The truth about Brooke’s Burmese wound is far from clear; all that can be said with certainty is that he received it during his service in the Bengal Army in the Assam campaign (1823–5) when he commanded a native cavalry unit and was shot while charging a stockade. Both his principal biographers, Gertrude Jacob and Spenser St John, say that he was hit in the lung; according to Miss Jacob the bullet was not extracted until more than a year later, when it was kept in a glass case by Brooke’s mother. On the other hand, Owen Rutter cites John Dill Ross, whose father knew Brooke well, as the authority for the story that the wound was in the genitals. If this is true it is certainly consistent with Brooke’s reputed refusal of Miss Burdett-Coutts, and with the fact that he never married.
It is possible, of course, that Jacob and St John were unaware of the true nature of Brooke’s injury (although this seems unlikely in the case of St John, who was Brooke’s close friend and secretary at Sarawak), or that they were simply being tactful. Remarks occur in their biographies which are capable of varying interpretations: St John, for example, says that in convalescing from the wound Brooke was “absorbed in melancholy thoughts, and often longed to be at rest”, but that is not necessarily significant – any young man with a wound that had put paid to his military career might well be gloomy. Again, both Jacob and St John refer to Brooke being in love, and briefly engaged (to the daughter of a Bath clergyman) after he had been wounded, and St John adds that “he from that time seems to have withdrawn from female blandishments”. It would be dangerous to draw conclusions from such conflicting evidence, or from what is known of Brooke’s character and behaviour; Flashman, naturally, would be ready to believe the worst.
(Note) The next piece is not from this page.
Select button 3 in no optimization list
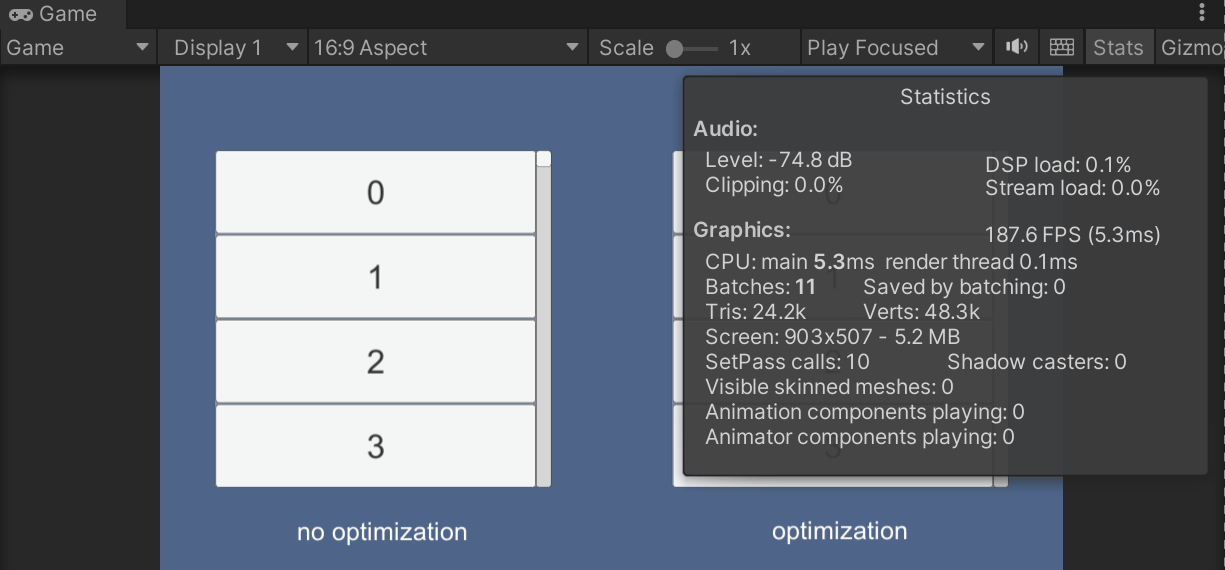 [x=375, y=445]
Whatever Flashman’s opinion of Brooke, he has been an honest reporter of the White Raja’s background and conversation. The picture of The Grove – the furnishings and routine, the formal dinners, the reception of petitioners, even his interest in gardening, his pleasure in comfortable armchairs and home newspapers, and his eccentric habit of playing leap-frog – is confirmed by other sources. Much more important, virtually all the opinions which he expressed in Flashman’s presence, throughout this narrative, are to be found elsewhere in Brooke’s own writings. His views on native peoples, piracy, Borneo’s future, missionaries, colonial development, religion and ethics, honours and decorations, personal ambitions and private tastes – all the philosophy of this remarkable man, in fact, is contained at length in his journals and letters, and his conversation as reported by Flashman reflects it accurately, often in identical words. Even the style of his talk seems to have been like his writing, brisk, assertive, eager, and highly opinionated. (See Brooke’s papers, as quoted in St John, Jacob, et al.)
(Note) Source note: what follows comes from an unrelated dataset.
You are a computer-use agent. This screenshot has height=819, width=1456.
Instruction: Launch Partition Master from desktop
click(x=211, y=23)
Charles Johnson (1829–1917) was Brooke’s nephew, and became the second White Raja on his uncle’s death in 1868. He took the name Brooke as his surname, reigned for almost 50 years, extended Sarawak’s boundaries, and earned a high reputation as a fighting man and just ruler. Despite his background, he was an unusually clear-sighted colonialist who predicted at the beginning of this century the end of empire and the ascendancy of new Eastern Powers in the shape of China and Russia.
W. E. Gladstone was one of several liberal politicians who pressed for charges to be brought against Brooke on the ground that his actions against the Borneo pirates were cruel, illegal, and excessive. St John comments bluntly: “James Brooke’s sympathies were with the victims, Gladstone’s with the pirates.” (See Gladstone’s article on “Piracy in Borneo, and the Operations of 1849”.)
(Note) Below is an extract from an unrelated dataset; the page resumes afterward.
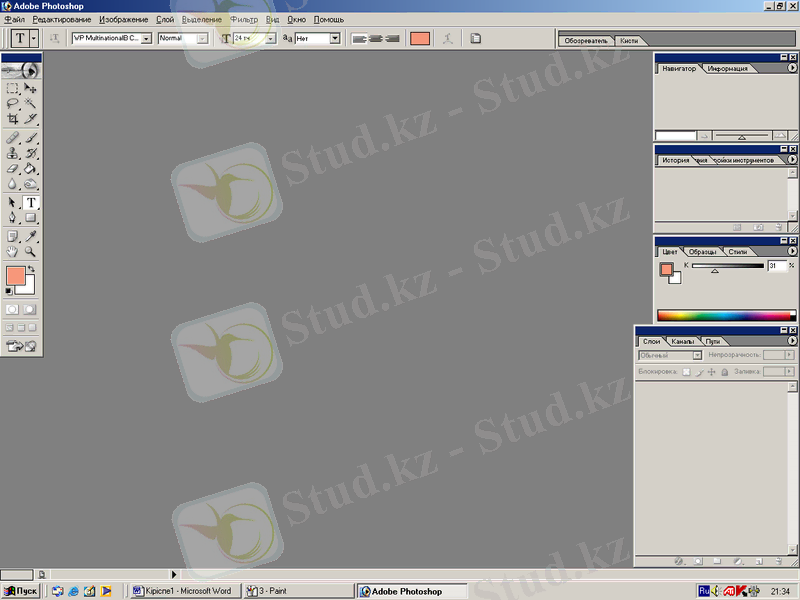
Task: Activate the Zoom magnifier tool
Action: pos(30,253)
An excellent description of a sea-going pirate prau. These vessels, up to 70 feet long, heavily armed with cannon and carrying hundreds of fighting men, were the scourge of the East Indies until well into the nineteenth century. Cruising sometimes in fleets of hundreds from the great pirate nests of the Philippines and North Borneo, they preyed on shipping and coast towns alike in search of slaves and plunder, and set the small naval forces of Britain and Holland at defiance.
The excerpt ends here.